● Aim of the exercise
From the data below, copy exactly the lines that lie between the one holding "Datenschutzerklärung (1386, 516)" and the one holding "[button] (1288, 1045)", including both, and nothing more.

● Supplied data
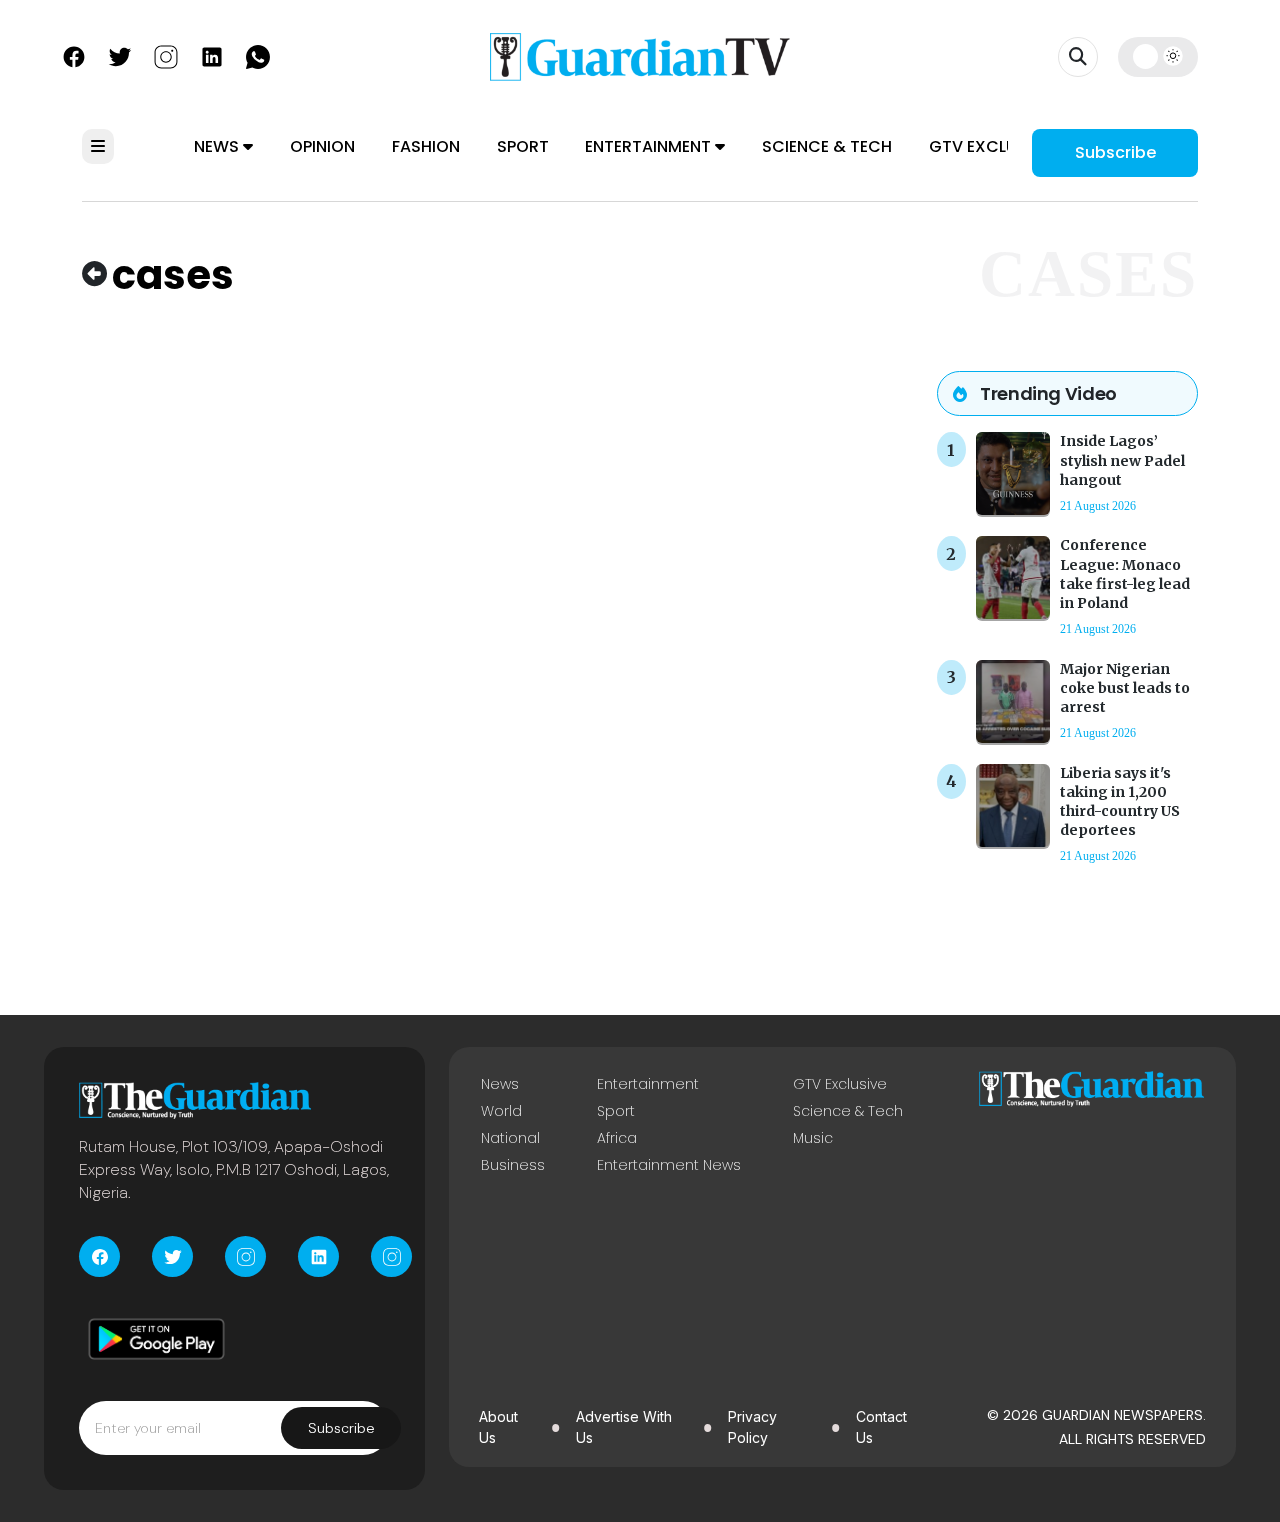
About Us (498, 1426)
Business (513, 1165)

* * *

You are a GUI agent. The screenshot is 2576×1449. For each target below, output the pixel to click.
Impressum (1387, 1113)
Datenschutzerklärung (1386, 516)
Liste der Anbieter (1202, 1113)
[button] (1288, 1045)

● Written response
Datenschutzerklärung (1386, 516)
Liste der Anbieter (1202, 1113)
[button] (1288, 1045)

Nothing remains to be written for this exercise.